Supplied data:
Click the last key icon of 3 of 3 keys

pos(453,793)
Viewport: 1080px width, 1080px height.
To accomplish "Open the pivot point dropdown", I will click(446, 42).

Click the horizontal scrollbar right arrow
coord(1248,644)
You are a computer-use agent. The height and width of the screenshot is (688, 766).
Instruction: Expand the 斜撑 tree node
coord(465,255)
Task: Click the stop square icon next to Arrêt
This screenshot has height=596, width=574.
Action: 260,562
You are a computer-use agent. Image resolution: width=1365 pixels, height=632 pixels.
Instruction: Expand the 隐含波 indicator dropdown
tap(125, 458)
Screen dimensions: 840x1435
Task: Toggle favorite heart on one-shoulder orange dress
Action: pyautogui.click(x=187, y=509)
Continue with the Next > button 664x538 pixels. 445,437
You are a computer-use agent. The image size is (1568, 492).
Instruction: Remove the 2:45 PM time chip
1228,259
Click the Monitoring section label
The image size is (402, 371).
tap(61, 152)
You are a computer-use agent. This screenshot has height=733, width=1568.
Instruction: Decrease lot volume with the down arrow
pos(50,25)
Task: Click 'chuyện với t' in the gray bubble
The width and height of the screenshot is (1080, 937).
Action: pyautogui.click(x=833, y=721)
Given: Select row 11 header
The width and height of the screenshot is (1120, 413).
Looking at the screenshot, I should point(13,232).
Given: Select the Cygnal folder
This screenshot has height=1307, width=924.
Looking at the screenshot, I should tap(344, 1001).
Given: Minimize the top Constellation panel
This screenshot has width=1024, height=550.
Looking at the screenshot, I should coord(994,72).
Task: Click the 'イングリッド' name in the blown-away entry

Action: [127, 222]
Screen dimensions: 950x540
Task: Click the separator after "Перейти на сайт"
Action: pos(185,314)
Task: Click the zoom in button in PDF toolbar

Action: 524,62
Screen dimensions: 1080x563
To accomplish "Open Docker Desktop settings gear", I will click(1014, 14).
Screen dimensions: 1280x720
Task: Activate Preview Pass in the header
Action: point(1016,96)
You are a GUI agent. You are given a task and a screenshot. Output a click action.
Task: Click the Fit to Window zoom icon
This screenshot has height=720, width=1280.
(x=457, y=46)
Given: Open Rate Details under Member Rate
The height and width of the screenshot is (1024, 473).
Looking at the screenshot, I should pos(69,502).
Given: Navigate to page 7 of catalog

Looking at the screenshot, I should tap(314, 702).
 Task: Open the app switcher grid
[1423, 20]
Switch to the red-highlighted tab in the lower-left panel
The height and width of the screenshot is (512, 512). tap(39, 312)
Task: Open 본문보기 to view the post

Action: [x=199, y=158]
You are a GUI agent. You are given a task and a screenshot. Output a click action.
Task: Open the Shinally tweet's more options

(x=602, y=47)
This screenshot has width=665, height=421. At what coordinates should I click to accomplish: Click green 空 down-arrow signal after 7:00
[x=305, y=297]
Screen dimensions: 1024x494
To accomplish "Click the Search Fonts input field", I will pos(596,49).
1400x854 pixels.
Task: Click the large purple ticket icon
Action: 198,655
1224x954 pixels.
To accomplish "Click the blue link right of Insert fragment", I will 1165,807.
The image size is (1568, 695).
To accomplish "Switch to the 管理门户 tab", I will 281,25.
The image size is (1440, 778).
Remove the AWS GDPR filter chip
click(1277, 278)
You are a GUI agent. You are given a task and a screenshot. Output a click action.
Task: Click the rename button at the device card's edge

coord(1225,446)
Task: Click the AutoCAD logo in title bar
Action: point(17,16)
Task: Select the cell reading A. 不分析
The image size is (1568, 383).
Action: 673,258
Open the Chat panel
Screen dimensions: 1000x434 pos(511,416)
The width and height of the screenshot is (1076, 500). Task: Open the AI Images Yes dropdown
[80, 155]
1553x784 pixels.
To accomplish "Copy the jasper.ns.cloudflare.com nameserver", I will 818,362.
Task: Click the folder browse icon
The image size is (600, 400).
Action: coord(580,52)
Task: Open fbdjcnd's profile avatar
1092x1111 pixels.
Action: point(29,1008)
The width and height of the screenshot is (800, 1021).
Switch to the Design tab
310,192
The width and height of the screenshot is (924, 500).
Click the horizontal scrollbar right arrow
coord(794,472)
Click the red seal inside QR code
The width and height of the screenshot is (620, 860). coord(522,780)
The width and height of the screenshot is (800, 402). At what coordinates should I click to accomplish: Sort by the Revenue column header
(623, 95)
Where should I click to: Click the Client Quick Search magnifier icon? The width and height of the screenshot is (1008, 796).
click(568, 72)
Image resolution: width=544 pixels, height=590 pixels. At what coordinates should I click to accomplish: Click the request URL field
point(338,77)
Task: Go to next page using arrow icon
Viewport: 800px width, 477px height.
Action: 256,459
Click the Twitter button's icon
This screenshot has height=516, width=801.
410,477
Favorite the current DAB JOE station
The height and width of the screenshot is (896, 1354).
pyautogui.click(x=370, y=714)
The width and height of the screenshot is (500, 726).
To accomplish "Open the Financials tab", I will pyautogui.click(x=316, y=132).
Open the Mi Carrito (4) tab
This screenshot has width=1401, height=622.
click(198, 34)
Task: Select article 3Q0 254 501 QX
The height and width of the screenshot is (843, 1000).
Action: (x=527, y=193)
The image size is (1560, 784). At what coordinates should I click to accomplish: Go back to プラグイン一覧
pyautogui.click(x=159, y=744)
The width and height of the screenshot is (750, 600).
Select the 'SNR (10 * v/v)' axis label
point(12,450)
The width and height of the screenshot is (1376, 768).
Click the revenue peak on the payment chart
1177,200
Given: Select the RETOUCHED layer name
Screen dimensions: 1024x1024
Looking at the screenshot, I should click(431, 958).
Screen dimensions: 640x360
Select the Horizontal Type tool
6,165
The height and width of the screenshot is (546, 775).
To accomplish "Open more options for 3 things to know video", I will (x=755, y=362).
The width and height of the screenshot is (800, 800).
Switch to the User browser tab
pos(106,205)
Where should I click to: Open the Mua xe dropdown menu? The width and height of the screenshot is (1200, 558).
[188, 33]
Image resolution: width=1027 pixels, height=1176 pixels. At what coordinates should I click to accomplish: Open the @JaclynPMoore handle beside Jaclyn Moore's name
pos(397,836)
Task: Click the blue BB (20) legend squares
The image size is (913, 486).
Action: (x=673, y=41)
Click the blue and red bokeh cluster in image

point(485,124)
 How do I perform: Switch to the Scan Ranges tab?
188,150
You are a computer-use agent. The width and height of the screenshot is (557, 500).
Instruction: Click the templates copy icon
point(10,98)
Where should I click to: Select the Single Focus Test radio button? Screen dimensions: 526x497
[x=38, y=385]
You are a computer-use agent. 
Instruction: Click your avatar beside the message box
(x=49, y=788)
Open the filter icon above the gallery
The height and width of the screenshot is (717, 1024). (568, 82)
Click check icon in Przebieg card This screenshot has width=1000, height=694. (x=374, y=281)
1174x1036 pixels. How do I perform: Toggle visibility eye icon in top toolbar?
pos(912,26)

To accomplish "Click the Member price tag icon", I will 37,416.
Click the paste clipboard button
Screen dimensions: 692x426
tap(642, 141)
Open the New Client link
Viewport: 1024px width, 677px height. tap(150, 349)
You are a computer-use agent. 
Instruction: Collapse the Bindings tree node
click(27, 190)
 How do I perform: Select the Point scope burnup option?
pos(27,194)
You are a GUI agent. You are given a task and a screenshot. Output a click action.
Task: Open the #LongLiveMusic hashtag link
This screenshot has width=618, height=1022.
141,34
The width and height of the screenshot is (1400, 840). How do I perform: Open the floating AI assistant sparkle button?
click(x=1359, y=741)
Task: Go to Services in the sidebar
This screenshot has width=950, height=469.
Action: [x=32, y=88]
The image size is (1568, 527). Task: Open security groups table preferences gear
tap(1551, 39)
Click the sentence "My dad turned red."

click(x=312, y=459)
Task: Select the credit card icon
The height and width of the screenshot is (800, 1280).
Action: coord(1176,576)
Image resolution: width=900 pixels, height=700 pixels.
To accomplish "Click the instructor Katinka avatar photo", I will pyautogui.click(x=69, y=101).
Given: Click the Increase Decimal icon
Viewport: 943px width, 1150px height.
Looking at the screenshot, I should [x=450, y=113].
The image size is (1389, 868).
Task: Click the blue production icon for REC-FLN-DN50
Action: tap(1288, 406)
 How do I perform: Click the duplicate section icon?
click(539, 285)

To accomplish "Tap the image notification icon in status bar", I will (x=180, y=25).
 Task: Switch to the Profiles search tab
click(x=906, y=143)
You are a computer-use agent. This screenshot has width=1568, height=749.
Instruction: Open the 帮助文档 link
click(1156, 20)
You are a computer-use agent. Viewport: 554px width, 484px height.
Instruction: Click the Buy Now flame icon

The task: Your reply must contain exactly the lines from the first line of the data through the line holding "Task: Click 'chuyện với t' in the gray bubble", and nothing more.

Response to this task:
Click the last key icon of 3 of 3 keys

pos(453,793)
Viewport: 1080px width, 1080px height.
To accomplish "Open the pivot point dropdown", I will click(446, 42).

Click the horizontal scrollbar right arrow
coord(1248,644)
You are a computer-use agent. The height and width of the screenshot is (688, 766).
Instruction: Expand the 斜撑 tree node
coord(465,255)
Task: Click the stop square icon next to Arrêt
This screenshot has height=596, width=574.
Action: 260,562
You are a computer-use agent. Image resolution: width=1365 pixels, height=632 pixels.
Instruction: Expand the 隐含波 indicator dropdown
tap(125, 458)
Screen dimensions: 840x1435
Task: Toggle favorite heart on one-shoulder orange dress
Action: pyautogui.click(x=187, y=509)
Continue with the Next > button 664x538 pixels. 445,437
You are a computer-use agent. The image size is (1568, 492).
Instruction: Remove the 2:45 PM time chip
1228,259
Click the Monitoring section label
The image size is (402, 371).
tap(61, 152)
You are a computer-use agent. This screenshot has height=733, width=1568.
Instruction: Decrease lot volume with the down arrow
pos(50,25)
Task: Click 'chuyện với t' in the gray bubble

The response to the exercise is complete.